Since this workload is supposed to be 75% of the traffic, we set
WorkloadScale to 0.75. Once the WorkloadInterface struct is created, we
can create the workload object via mybench.NewWorkload, which is a generic
function parameterized by the type of the context data, which in this case is
mybench.NoContextData. The NewReadLatestChirps function will be called
upon the initialization of the benchmark, which will be described in
Implementing BenchmarkInterface.
ReadSingleChirp¶
The second workload we implement is the one where we randomly read a single
chirp. For this exercise, we assume the query is always executed by a prepared
statement. Since a prepared statement is associated with a connection, and each
worker has its own connection object for thread safety, each worker must also
hold its own prepared statement. The only way to do this is via a custom
context data, which is initialized once per worker by mybench.
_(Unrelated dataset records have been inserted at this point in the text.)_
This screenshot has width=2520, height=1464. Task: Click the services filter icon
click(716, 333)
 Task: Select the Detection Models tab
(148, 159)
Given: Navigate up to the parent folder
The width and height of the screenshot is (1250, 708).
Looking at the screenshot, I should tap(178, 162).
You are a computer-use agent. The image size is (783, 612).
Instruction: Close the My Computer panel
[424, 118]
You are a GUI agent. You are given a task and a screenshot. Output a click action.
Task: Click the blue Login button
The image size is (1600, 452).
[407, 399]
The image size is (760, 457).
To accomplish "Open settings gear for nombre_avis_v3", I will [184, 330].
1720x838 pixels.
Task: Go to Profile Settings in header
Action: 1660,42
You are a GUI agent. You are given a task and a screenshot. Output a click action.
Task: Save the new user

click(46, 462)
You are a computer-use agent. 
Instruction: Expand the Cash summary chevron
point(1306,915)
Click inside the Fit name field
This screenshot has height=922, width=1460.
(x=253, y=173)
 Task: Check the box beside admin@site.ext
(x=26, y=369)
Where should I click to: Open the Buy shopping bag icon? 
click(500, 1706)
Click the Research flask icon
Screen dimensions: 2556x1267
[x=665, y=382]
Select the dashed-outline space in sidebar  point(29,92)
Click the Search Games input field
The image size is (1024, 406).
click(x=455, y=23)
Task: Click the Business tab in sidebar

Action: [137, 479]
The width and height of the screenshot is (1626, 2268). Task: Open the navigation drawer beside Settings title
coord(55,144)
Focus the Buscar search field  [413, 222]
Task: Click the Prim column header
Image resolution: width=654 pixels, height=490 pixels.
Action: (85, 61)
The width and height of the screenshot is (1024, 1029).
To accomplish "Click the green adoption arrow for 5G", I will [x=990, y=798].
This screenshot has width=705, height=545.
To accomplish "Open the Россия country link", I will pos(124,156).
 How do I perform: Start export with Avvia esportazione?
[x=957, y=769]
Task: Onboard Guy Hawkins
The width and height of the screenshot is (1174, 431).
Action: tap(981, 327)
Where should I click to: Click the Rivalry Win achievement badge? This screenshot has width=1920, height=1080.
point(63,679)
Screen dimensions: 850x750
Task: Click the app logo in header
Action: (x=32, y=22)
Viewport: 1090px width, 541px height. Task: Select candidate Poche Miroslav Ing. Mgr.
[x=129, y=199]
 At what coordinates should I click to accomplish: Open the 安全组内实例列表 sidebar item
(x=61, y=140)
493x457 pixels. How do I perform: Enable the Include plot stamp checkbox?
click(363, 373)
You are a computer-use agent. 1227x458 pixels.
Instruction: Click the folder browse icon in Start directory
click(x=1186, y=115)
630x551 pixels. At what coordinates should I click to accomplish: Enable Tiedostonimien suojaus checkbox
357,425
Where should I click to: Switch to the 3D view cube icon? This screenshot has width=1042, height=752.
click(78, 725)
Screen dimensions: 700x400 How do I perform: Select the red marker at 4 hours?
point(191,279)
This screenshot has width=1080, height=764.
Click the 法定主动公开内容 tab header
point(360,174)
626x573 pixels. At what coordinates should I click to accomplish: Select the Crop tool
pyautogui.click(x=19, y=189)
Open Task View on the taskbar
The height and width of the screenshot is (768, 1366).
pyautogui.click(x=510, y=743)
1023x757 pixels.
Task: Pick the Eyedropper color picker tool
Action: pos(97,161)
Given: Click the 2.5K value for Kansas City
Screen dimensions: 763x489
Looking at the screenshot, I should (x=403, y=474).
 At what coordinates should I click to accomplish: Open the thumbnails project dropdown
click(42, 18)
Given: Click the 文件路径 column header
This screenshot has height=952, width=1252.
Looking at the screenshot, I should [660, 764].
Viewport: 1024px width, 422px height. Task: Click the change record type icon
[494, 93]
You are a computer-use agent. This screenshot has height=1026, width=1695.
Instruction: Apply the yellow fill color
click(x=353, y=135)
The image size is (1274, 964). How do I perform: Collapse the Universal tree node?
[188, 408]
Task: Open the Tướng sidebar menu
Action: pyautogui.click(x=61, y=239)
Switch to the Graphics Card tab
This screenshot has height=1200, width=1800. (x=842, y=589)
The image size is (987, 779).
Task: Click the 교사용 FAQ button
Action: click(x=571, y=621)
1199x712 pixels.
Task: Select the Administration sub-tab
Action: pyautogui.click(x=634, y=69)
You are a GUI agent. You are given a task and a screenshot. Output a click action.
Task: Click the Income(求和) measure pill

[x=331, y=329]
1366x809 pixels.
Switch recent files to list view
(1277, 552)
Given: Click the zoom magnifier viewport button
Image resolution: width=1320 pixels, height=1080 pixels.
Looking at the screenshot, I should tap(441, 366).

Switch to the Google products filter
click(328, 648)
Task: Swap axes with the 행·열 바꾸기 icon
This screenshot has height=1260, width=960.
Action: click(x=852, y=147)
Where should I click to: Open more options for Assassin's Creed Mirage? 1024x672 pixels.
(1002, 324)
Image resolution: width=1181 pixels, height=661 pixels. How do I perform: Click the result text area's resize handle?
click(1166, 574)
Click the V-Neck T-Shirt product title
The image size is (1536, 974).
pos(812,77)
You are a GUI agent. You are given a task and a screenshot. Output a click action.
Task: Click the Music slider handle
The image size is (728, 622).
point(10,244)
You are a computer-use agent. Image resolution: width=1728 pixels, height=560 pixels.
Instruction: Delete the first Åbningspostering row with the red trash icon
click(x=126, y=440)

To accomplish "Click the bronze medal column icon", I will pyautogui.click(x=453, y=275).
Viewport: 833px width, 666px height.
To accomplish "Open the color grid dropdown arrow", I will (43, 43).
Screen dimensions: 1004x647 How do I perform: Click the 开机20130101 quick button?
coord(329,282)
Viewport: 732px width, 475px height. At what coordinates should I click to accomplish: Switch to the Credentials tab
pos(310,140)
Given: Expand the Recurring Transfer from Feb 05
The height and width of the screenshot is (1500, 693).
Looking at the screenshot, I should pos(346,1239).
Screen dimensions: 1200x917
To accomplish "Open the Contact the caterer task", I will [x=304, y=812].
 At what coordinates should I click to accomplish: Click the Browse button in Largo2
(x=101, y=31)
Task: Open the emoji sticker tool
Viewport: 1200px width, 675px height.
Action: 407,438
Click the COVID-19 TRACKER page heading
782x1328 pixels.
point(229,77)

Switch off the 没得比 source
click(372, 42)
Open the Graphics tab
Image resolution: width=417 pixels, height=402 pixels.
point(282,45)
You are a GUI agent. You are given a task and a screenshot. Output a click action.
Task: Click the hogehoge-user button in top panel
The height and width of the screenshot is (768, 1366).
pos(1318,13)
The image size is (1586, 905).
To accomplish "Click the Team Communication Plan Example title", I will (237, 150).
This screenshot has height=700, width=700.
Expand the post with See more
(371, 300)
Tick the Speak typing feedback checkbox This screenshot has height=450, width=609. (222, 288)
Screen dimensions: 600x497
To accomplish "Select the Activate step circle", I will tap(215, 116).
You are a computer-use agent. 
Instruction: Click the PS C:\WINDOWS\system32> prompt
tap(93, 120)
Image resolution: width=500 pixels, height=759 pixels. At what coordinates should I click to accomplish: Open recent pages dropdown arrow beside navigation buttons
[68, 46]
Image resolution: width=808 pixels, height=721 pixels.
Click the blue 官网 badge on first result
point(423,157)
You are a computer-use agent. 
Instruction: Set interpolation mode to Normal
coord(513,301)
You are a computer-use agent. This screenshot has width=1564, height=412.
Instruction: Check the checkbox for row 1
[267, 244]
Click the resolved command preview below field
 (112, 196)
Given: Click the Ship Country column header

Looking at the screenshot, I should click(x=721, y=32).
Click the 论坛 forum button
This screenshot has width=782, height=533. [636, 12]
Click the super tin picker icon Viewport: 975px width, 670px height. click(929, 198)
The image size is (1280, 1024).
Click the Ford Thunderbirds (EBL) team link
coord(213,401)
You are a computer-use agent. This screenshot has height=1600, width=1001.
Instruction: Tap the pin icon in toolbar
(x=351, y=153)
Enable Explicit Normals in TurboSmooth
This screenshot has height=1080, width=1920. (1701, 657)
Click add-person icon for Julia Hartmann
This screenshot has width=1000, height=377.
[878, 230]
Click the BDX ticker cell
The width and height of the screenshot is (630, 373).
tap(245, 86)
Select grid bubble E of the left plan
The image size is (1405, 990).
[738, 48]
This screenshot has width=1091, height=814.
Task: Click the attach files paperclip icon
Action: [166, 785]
This is all done
with the ReadSingleChirp workload in the workload_read_single_chirp.go
file:
package main
import (
"fmt"
"github.com/Shopify/mybench"
"github.com/go-mysql-org/go-mysql/client"
)
type ReadSingleChirpContext struct {
stmt *client.Stmt
}
type ReadSingleChirp struct {
mybench.WorkloadConfig
table mybench.Table
}
func (w *ReadSingleChirp) Event(ctx mybench.WorkerContext[ReadSingleChirpContext]) error {
id := w.table.SampleFromExisting(ctx.Rand, "id")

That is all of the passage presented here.